ONVIF discovery
ONVIF Discovery Port 3702
ONVIF camera discovery is built on WS-Discovery. In practice, your viewer sends a probe on UDP port 3702 to multicast address 239.255.255.250, then cameras answer with their device service address.
Quick answer
IPv4 multicast: 239.255.255.250
Discovery port: 3702
Protocol: WS-Discovery / SOAP-over-UDP
Scope: usually the local subnet
What SmartRTSP does during ONVIF scan
When you tap Scan, SmartRTSP searches the local network for ONVIF devices, reads the camera service endpoint, then asks the camera for its stream profile and RTSP URL. That is why ONVIF discovery can find a camera even when you do not know the exact RTSP path.

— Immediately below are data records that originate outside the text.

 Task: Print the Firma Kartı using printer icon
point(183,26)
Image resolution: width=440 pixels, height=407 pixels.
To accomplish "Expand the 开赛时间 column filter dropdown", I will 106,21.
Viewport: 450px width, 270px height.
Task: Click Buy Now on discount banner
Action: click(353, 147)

Why all-subnet ONVIF discovery often fails
Queries like "all subnet ONVIF" usually point to a network boundary problem. WS-Discovery multicast is normally local network traffic. It may not cross VLANs, guest Wi-Fi, mesh isolation, VPN tunnels, or routers unless multicast routing is explicitly configured.
- Put the phone, iPad, Mac, or Apple TV on the same Wi-Fi/VLAN as the camera.
- Disable guest-network isolation while testing.
- Allow UDP 3702 and camera HTTP/HTTPS management ports on the local firewall.
- If the camera is on another subnet, add it manually by IP address and RTSP URL.
Troubleshooting checklist
Camera does not appear
Confirm ONVIF is enabled in the camera web UI and that a separate ONVIF user exists if the brand requires it.
Discovery works, stream fails
The ONVIF service may be reachable while RTSP port 554 is blocked. Test the RTSP URL separately.
Multiple NICs on Mac
VPN, Ethernet and Wi-Fi can confuse multicast routing. Try one active network interface during scan.
NVR channels missing
Some recorders expose cameras as channel streams instead of separate ONVIF devices. Use the NVR RTSP channel URL.
Official references
For protocol-level confirmation, see the ONVIF test specifications for WS-Discovery behavior, the OASIS WS-Discovery specification, and IETF/IANA references for RTSP port 554.